◆ **Data listing**:
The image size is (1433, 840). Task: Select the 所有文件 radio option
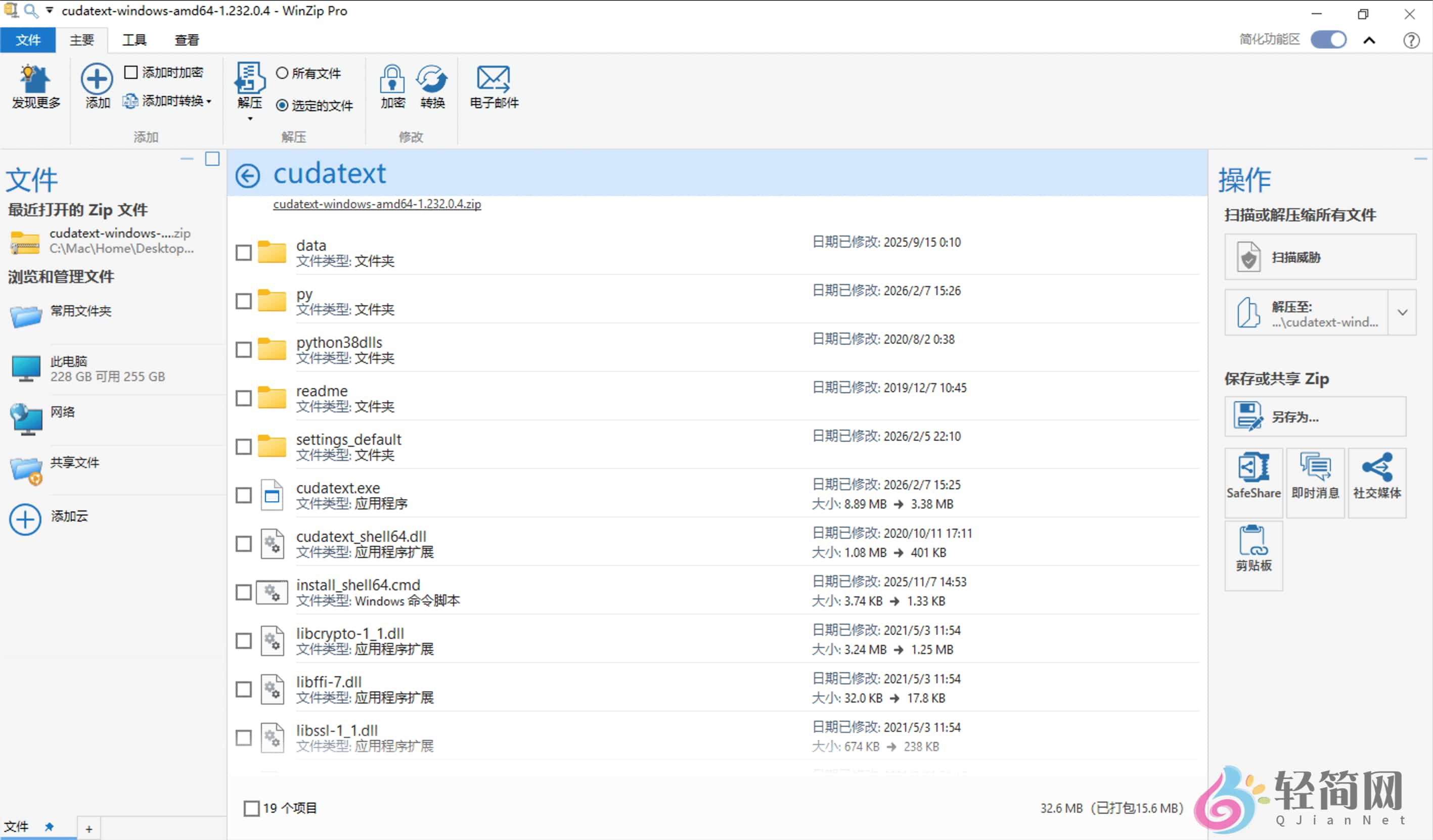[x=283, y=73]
==
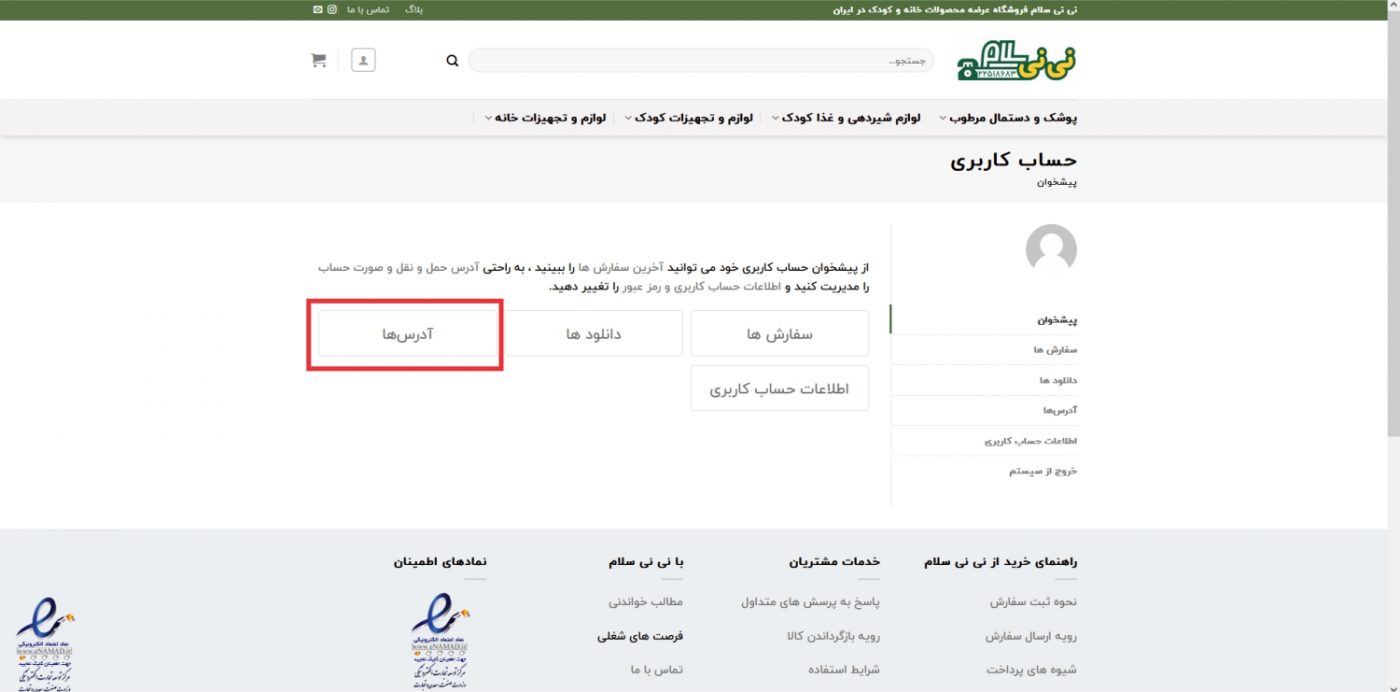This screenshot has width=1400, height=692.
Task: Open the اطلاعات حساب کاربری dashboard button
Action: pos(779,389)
==
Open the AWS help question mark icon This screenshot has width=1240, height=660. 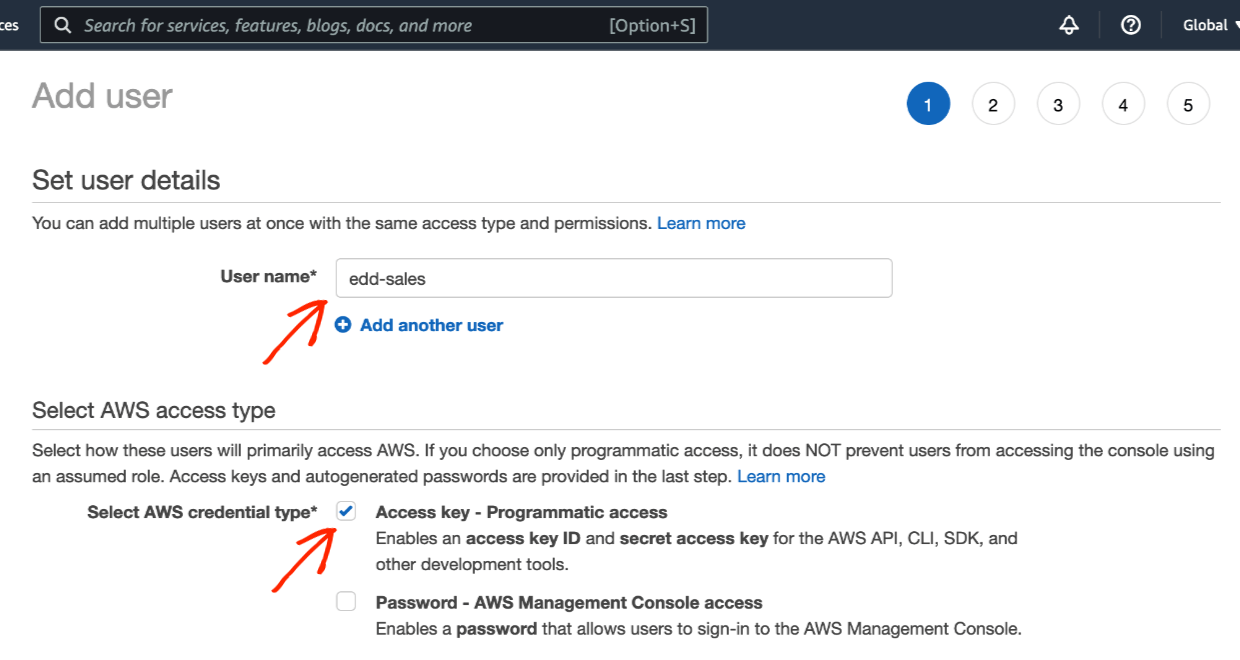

◆ **Request**: Write out everything from the line containing "This screenshot has width=1400, height=692." down to the line containing "Action: pos(779,389)", with both of those lines included, and leave the pictures out of the answer.

◆ **Output of the task**:
This screenshot has width=1400, height=692.
Task: Open the اطلاعات حساب کاربری dashboard button
Action: pos(779,389)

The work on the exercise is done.